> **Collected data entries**
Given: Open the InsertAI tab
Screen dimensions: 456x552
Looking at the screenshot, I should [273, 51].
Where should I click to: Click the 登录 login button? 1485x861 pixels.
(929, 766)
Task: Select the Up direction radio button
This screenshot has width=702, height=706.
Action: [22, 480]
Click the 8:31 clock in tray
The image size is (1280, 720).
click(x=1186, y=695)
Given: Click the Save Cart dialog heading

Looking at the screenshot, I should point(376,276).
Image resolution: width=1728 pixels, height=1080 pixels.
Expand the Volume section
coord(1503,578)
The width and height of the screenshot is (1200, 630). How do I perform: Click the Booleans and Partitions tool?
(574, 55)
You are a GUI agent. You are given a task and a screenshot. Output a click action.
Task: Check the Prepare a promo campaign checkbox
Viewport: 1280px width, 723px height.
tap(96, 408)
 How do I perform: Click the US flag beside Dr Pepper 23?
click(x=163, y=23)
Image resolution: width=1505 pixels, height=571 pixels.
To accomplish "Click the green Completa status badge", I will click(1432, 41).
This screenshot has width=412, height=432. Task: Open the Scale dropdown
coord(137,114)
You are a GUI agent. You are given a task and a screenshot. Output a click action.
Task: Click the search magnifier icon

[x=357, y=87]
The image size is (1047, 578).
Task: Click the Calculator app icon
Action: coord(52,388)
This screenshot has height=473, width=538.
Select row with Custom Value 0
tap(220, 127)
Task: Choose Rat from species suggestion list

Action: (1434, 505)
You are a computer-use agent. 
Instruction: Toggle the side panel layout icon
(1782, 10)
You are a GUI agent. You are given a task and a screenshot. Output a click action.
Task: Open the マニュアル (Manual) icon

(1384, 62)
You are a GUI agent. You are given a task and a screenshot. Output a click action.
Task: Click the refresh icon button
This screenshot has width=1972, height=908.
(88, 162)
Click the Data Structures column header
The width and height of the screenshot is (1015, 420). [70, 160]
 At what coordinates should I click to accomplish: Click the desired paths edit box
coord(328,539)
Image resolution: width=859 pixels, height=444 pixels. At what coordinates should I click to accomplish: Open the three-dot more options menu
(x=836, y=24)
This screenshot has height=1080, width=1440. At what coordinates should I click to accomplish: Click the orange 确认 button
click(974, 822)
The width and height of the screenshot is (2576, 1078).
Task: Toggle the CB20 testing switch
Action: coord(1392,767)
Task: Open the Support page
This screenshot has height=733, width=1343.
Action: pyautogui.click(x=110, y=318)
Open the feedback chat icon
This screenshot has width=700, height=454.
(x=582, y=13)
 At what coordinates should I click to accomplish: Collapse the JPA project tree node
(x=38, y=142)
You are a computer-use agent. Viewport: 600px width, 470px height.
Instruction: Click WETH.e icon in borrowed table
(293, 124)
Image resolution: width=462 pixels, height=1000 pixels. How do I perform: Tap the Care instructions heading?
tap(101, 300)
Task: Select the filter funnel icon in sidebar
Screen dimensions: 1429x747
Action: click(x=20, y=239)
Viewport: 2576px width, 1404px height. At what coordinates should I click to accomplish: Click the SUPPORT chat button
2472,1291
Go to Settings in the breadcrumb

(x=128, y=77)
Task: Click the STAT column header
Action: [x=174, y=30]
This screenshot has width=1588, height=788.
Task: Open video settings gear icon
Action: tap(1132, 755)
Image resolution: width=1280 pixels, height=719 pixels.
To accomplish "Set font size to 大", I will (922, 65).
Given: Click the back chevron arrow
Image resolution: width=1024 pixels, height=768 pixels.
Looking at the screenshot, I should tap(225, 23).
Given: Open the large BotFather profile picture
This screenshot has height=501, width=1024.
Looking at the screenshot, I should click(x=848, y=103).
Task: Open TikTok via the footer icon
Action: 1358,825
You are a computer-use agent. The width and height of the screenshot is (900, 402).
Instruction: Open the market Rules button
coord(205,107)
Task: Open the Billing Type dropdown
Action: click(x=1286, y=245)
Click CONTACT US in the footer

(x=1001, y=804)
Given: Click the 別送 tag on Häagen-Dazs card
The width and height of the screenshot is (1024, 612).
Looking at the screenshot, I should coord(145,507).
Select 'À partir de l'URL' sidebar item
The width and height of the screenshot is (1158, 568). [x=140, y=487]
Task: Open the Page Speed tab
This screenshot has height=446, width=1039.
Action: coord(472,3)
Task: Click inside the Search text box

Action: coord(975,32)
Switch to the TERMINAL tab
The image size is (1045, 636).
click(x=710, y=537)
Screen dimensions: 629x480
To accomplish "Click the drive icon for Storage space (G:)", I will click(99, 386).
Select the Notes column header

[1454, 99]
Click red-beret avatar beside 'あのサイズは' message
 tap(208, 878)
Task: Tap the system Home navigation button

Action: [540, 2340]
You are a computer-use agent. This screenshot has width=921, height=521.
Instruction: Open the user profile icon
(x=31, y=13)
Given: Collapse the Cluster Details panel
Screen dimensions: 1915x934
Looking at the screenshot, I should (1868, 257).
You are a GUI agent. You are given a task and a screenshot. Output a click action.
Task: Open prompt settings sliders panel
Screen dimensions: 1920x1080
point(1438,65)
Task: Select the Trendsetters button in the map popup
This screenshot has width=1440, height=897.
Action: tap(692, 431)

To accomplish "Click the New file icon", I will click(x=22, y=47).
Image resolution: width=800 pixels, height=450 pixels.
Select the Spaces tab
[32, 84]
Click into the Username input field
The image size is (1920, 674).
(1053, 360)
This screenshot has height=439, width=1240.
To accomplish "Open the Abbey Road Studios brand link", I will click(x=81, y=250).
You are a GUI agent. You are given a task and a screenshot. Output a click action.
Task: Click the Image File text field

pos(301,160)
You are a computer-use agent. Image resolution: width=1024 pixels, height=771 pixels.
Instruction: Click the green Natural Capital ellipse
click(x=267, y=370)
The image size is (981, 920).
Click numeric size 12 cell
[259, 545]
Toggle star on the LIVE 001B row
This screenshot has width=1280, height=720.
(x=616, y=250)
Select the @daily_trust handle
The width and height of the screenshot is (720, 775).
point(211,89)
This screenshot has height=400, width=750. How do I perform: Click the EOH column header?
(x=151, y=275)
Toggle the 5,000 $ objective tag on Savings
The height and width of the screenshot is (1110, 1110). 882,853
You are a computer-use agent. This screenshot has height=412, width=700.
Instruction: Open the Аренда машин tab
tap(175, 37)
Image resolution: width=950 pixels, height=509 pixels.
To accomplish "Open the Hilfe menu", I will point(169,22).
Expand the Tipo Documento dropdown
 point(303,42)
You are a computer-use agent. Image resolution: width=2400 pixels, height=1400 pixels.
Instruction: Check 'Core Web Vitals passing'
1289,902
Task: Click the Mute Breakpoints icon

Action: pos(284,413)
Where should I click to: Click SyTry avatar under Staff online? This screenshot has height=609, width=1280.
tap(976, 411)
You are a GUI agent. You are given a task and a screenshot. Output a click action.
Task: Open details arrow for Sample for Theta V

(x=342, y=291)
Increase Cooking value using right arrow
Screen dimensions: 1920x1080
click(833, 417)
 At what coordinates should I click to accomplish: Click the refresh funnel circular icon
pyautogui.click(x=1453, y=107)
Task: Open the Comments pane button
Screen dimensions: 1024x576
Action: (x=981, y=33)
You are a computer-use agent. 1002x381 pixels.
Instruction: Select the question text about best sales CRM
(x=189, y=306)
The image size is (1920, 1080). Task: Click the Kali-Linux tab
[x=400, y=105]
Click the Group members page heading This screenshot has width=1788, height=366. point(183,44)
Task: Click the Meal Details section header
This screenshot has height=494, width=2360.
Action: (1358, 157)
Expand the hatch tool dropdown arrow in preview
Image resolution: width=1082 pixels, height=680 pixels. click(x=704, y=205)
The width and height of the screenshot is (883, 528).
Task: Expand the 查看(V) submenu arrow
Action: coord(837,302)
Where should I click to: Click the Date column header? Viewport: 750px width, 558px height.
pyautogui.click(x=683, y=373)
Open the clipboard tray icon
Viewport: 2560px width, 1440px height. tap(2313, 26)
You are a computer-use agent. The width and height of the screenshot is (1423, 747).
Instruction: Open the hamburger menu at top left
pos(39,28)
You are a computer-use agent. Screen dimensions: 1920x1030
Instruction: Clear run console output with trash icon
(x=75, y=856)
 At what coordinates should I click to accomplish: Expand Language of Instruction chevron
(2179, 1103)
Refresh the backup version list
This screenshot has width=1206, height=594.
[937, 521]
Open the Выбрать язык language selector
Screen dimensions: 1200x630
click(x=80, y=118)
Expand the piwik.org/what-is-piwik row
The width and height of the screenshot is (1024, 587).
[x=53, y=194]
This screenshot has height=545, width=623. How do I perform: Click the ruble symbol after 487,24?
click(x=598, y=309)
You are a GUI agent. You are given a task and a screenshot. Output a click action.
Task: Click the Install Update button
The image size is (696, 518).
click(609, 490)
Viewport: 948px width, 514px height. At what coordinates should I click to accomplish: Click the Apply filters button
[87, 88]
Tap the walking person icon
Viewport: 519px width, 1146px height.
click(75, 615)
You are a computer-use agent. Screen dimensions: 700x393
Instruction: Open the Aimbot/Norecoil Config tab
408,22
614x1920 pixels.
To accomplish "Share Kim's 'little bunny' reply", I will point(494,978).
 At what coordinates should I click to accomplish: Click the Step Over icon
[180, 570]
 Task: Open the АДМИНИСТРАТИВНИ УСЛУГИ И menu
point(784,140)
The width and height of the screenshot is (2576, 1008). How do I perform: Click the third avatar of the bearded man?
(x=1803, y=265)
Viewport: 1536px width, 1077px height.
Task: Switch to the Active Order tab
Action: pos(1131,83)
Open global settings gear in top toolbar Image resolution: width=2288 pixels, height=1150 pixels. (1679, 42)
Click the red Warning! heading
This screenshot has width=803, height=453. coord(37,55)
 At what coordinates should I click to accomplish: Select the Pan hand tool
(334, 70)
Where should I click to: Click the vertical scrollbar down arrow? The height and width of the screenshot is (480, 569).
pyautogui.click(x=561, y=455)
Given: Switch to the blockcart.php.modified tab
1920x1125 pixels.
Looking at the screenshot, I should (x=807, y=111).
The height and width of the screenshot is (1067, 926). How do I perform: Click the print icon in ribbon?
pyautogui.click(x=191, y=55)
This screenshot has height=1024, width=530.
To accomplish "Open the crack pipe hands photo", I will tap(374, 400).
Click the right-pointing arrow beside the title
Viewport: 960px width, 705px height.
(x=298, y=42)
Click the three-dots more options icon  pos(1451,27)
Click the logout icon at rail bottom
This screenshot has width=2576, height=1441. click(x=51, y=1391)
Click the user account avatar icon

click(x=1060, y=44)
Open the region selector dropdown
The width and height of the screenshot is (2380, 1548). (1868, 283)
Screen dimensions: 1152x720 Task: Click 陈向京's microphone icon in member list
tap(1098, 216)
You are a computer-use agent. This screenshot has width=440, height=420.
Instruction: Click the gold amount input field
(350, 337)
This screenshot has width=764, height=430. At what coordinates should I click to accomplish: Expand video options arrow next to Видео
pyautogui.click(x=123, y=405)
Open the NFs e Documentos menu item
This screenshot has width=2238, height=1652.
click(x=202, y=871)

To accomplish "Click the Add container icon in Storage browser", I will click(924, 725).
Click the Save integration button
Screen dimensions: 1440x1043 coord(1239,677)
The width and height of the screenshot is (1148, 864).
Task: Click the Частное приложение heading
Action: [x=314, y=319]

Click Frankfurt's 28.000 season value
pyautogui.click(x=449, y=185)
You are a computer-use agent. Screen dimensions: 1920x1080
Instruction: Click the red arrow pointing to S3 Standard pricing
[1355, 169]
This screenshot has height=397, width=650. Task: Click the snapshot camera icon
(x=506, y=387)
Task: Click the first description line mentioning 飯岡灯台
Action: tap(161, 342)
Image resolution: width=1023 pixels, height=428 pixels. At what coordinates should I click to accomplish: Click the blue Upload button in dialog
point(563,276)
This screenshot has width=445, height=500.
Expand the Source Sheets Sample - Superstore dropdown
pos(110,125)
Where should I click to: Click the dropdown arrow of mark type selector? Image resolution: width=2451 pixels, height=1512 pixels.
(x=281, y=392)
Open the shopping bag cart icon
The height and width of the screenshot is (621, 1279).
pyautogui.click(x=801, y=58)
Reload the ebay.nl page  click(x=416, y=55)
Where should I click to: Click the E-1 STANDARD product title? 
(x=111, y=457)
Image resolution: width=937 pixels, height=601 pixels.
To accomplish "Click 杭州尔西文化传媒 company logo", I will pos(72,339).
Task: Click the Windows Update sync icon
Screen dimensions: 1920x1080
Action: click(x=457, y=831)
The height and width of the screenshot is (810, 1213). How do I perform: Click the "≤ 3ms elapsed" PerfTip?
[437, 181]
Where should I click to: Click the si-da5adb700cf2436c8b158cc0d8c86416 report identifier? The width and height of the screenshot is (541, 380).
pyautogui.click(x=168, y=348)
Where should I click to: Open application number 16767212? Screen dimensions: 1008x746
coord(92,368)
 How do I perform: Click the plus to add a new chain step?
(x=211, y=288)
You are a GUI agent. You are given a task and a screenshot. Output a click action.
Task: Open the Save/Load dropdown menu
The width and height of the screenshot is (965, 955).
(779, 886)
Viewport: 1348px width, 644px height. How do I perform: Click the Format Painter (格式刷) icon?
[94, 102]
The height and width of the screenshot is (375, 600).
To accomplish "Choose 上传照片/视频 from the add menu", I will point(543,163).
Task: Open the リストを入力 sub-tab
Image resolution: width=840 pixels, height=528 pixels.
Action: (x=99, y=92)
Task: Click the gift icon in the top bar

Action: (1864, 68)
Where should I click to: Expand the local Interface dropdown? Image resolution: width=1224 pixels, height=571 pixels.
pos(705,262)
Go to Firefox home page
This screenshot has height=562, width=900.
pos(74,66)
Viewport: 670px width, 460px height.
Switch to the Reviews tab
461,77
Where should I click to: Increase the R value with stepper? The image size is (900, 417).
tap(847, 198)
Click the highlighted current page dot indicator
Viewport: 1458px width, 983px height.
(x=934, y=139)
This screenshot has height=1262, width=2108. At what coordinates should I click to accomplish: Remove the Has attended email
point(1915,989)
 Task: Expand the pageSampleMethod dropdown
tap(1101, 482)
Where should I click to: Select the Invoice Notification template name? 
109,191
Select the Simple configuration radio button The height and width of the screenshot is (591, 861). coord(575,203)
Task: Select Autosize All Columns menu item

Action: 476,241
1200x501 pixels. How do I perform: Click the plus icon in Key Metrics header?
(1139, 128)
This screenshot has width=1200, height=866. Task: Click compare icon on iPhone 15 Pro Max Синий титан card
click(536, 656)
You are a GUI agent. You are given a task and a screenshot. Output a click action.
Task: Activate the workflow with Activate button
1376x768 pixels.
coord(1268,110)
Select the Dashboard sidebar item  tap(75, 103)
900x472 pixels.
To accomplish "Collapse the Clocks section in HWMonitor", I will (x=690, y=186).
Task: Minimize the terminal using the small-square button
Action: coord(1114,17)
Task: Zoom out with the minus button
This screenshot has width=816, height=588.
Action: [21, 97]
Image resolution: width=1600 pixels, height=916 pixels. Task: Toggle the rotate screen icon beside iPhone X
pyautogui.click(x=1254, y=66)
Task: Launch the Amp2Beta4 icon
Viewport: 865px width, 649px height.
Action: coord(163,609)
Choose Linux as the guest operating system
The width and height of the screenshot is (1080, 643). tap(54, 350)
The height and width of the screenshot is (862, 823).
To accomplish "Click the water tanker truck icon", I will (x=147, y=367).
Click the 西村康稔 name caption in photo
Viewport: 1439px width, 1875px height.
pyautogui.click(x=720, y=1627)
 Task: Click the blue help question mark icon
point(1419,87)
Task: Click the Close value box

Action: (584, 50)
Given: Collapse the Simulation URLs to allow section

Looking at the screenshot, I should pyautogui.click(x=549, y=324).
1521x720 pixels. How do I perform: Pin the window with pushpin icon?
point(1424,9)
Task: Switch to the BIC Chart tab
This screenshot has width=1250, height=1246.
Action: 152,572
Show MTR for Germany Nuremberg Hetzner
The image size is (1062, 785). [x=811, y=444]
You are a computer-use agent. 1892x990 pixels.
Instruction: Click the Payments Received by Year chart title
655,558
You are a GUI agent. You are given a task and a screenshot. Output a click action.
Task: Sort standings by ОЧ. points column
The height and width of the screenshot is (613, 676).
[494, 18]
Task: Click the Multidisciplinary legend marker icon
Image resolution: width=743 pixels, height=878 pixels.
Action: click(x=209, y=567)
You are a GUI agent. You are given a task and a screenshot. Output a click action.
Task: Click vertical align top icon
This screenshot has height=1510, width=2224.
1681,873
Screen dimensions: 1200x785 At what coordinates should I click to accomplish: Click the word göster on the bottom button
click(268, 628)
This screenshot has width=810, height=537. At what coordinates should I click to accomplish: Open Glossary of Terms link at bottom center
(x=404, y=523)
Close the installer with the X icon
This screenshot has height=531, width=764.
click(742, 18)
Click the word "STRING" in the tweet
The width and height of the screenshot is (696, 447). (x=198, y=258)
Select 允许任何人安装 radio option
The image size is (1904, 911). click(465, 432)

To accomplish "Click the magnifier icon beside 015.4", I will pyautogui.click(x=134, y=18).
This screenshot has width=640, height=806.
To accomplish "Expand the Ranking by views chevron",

> **Work to do**
Please rewrite the records from the beginning through the line that contains "Action: [22, 480]", substituting "option" for "radio button" and keeping everything else the same.

> **Solution for this exercise**
Given: Open the InsertAI tab
Screen dimensions: 456x552
Looking at the screenshot, I should [273, 51].
Where should I click to: Click the 登录 login button? 1485x861 pixels.
(929, 766)
Task: Select the Up direction option
This screenshot has width=702, height=706.
Action: [22, 480]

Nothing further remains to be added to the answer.